Allergic rhinitis (AR), a major subtype of rhinitis, is characterized by dysregulated apoptosis in the nasal mucosa, a process intrinsically correlated with its inflammatory pathology. The aim of this study was to identify pan-apoptosis-related genes with diagnostic and therapeutic relevance in AR.

Methods

We analyzed AR-related datasets (GSE75011 and GSE50223) from Gene expression Omnibus (GEO) database. Differentially expressed genes (DEGs) from GSE75011 were intersected with pan-apoptosis-related genes identified by WGCNA. Biomarkers closely associated with AR progression were screened applying LASSO and Recursive Feature Elimination (RFE). Functional enrichment was assessed via GSEA, and single-sample GSEA (ssGSEA) was utilized to analyze the association between immune cell infiltration and the biomarkers.
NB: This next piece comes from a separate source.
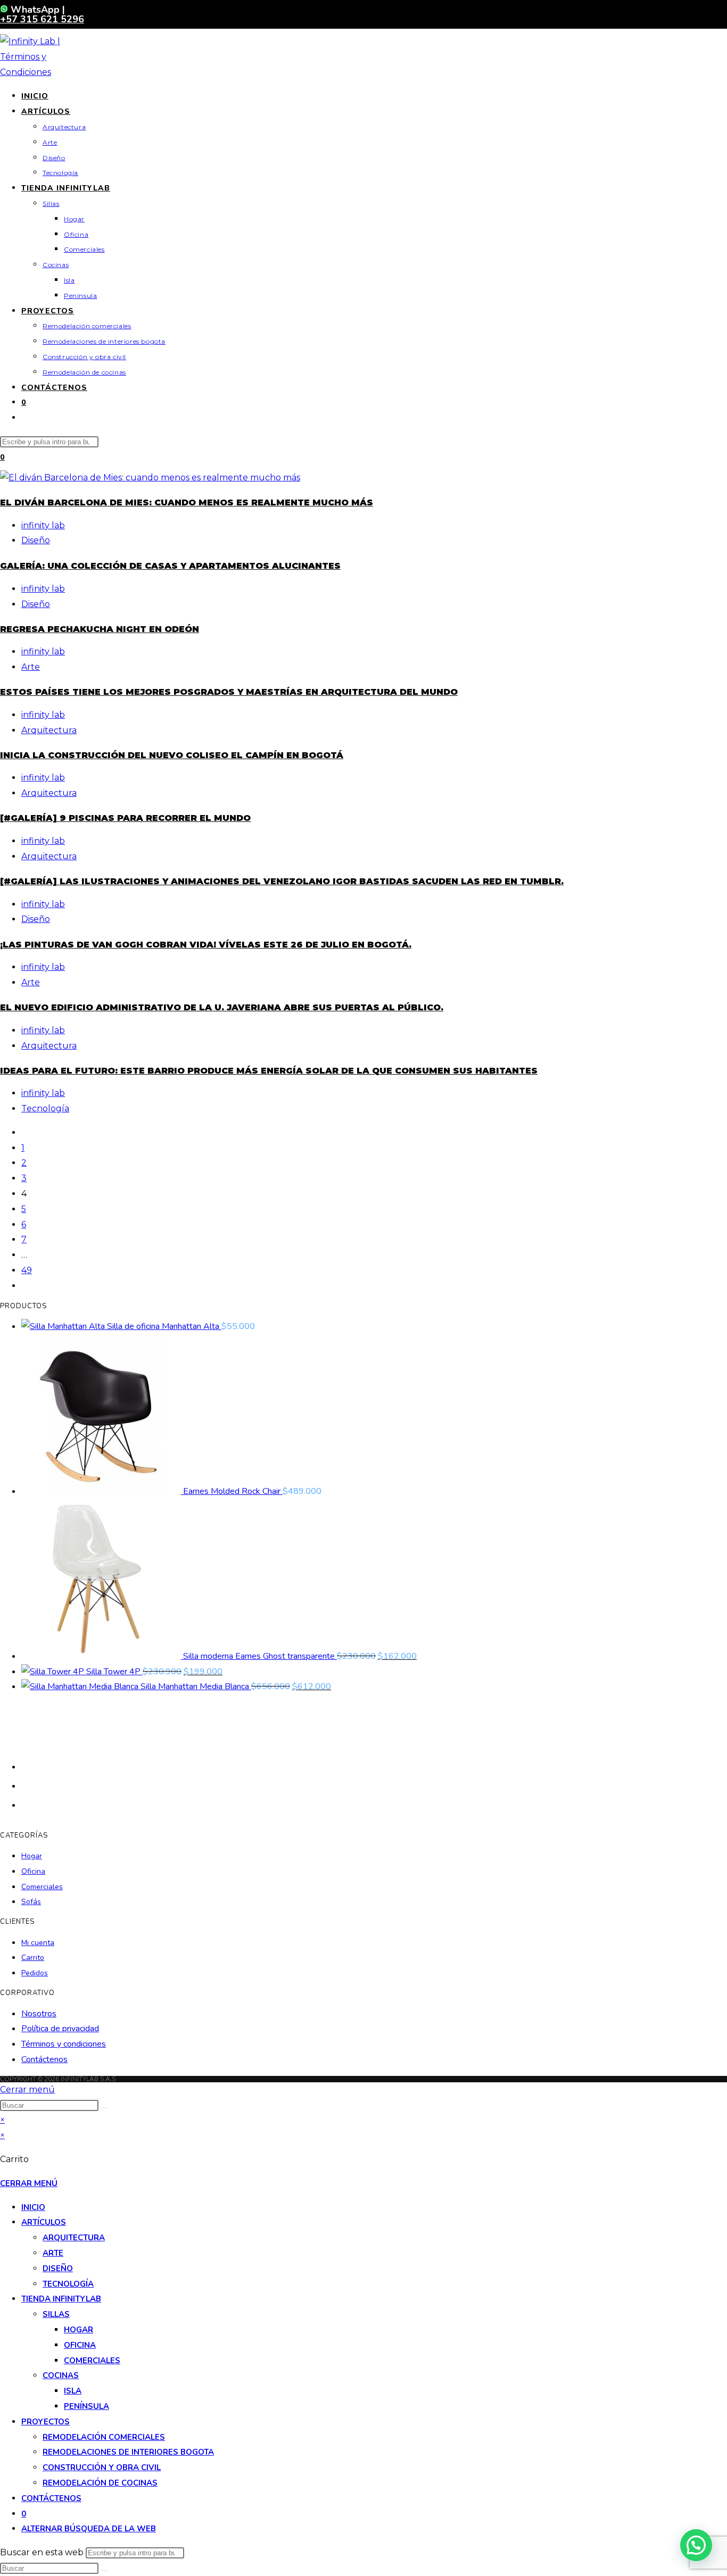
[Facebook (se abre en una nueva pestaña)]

In vitro assays were carried out to further elucidate the role of H1FX in an AR model.

Results

DEGs were mainly enriched in IL-17 signaling pathway and MAPK signaling pathway. H1FX was identified as a key pan-apoptosis-related biomarker, with an AUC > 0.7 in ROC analysis. GSEA revealed differential enrichment of VEGF signaling pathway, MAPK signaling pathway, and Spliceosome and HALLMARK_G2M_CHECKPOINT between high and low expression groups of H1FX. ssGSEA analysis showed that H1FX expression was positively linked to Activated B cells, Central memory CD4 T cells, and significantly negatively correlated with Activated CD4 T cells in AR. Cellular assays confirmed that H1FX regulated proliferation and apoptosis in the AR model.

Conclusion

Integrating computational analyses and experimental validation, we identified H1FX as a pivotal regulator of pan-apoptosis and inflammatory responses in AR, highlighting its potential as a diagnostic biomarker and therapeutic target.